Others are more utilitarian...like my collection of old, used carpenters' rulers, folding or not.  To our eyes,  the more weathered the piece the greater the treasure.  My favorite objects show the repeated use of its former owner.  Was he a designer too?  A carpenter, an artist, a seamstress?

But time and fortunes change, and you see your collections become less important than they once did.
I would always hope that a good friend could look at something I've stumbled on and treasure and to hear them state "Oh, that is so Rolfe". 

Guess I'd get the dogs in the car and let the husband decide on the rest!  I'm sure if it's important to him, it's important to me.

...and I will be spared the decision.

R.

Wednesday, March 9, 2011

Books are awfully decorative...don't you think?

One of my favorite movie quotes comes from the 1958 film "Auntie Mame" starring the always brilliant Rosalind Russell.  In the film Patrick, Mame's beloved nephew, brings home Gloria Upson, his dim snobbish girl friend.  Needless to say she make less than favourable impression on Auntie Mame.  Walking in to Mame's fantastic 1930's Beekman Place,  New York apartment Gloria, played spot on by Joanna Barnes, drably remarks on Mame's "stunning apartment" followed by..."books are awfully decorative don't you think?".

Some of the collection
 
I couldn't agree with Gloria more!  I love books.  I love shopping for books.  I love reading books.  I love looking at books.  And they are quite decorative.  When my Mother moved to Hawaii a few years back I inherited her collection of antique books.  The books were handed down from an old maid relative, Cousin Fanny.  Fanny was a strict school teacher, a Christian Scientist who never married and who lived with her equally spinster sister in the same house until her death.

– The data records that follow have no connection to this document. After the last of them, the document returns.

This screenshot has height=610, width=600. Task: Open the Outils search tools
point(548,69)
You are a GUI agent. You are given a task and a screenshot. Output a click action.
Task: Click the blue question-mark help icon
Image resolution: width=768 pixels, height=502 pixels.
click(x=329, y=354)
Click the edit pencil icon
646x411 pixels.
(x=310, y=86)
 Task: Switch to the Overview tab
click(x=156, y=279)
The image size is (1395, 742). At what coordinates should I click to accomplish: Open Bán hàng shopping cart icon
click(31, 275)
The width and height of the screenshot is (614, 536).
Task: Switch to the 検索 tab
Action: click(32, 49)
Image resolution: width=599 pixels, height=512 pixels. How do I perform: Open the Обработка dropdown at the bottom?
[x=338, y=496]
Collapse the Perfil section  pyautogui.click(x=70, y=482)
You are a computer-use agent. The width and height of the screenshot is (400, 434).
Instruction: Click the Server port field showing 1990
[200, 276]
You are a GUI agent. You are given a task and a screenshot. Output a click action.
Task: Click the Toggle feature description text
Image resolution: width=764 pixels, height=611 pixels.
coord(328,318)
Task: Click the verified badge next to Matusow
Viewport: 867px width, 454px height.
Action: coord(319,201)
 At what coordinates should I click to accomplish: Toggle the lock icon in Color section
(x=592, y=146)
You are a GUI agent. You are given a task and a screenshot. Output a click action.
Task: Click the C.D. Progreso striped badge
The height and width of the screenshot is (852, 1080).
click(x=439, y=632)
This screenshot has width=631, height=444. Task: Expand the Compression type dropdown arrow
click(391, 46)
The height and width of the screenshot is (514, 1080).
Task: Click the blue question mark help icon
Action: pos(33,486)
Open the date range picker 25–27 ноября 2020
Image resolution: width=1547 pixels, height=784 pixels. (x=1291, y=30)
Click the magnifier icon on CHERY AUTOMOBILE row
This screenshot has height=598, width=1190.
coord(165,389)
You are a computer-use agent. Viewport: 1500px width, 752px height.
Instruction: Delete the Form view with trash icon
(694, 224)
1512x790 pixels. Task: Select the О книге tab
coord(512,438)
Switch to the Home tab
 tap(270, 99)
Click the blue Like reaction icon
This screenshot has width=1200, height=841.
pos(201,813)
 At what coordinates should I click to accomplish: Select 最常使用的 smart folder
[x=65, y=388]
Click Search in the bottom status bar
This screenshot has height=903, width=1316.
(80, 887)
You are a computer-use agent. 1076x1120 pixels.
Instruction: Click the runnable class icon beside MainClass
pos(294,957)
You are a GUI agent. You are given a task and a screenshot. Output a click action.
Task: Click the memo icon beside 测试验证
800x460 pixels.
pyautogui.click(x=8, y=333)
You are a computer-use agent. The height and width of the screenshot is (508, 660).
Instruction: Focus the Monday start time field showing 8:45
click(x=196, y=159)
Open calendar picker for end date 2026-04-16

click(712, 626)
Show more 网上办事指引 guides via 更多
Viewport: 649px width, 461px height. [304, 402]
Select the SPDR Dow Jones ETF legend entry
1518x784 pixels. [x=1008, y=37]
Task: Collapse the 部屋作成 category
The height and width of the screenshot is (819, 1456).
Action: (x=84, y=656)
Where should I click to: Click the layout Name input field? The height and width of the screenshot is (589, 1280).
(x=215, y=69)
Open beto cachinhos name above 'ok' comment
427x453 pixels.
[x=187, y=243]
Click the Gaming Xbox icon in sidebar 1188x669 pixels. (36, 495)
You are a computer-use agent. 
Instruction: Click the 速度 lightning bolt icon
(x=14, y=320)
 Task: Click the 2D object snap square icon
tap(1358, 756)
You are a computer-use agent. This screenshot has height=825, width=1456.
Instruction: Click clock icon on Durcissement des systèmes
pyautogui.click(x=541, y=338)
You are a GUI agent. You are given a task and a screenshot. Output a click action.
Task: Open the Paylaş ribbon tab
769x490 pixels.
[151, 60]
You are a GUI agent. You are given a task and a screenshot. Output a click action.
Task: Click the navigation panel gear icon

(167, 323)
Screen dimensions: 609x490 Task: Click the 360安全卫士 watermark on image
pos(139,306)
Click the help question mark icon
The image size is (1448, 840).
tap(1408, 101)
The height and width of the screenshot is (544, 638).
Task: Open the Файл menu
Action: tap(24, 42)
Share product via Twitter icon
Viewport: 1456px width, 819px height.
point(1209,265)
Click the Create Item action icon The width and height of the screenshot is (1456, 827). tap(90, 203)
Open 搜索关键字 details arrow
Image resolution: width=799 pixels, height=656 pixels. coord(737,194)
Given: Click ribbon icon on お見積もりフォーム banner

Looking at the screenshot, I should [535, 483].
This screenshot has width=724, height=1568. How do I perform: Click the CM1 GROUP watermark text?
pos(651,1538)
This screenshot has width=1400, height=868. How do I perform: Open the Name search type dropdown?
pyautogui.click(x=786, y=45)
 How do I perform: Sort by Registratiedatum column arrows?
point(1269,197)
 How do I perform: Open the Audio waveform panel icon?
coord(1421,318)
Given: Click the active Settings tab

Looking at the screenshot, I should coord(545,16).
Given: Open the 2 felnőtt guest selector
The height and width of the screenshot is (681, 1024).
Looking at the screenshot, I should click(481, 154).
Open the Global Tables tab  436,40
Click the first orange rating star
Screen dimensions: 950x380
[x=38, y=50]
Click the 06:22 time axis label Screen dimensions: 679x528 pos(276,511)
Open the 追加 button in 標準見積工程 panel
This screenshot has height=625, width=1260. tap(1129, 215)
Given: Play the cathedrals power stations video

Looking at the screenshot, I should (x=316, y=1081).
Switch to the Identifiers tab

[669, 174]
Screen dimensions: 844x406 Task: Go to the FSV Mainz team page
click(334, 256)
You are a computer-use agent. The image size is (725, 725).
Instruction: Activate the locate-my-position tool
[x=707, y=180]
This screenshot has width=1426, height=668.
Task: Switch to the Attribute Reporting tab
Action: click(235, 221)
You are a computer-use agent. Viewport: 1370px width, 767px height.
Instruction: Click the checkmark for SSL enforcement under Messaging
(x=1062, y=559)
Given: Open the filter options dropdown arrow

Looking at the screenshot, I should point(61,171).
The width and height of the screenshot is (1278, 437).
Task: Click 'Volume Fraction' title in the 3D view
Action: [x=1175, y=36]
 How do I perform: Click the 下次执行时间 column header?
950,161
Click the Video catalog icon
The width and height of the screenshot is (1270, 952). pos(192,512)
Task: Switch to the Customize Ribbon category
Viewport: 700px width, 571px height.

Stories of Aunt Fanny have always intrigued me.  Now her books intrigue me.  One of my favorites is an 1893 first American edition of Lewis Carrol's "Alice's Adventures in Wonderland".  On the inside is written...
     
    "A Merrie Christmas for Lorenne from the two Aunties,    1899"


First American edition of "Alice's Adventures in Wonderland" 1893

The collection also contains several German-English study/text books including a beautiful little history of German geography dated 1867.  There is a two volume German collection of Shakespeare dated 1865 and several ladies reading books with evidence of being borrowed from and never returned to the "San Francisco Women's Lending Room".

One of the largest books is a very fragile 1835 edition of "Arabian Nights".  It's cover leather is dry and brittle but the gold "Arabian Nights" still gleams on it's spine. Inside contains some beautiful prints of the Genii, Aladdin, the thieves and pages and pages of harem girls.  I love that I have such a beautiful old  book in my collection.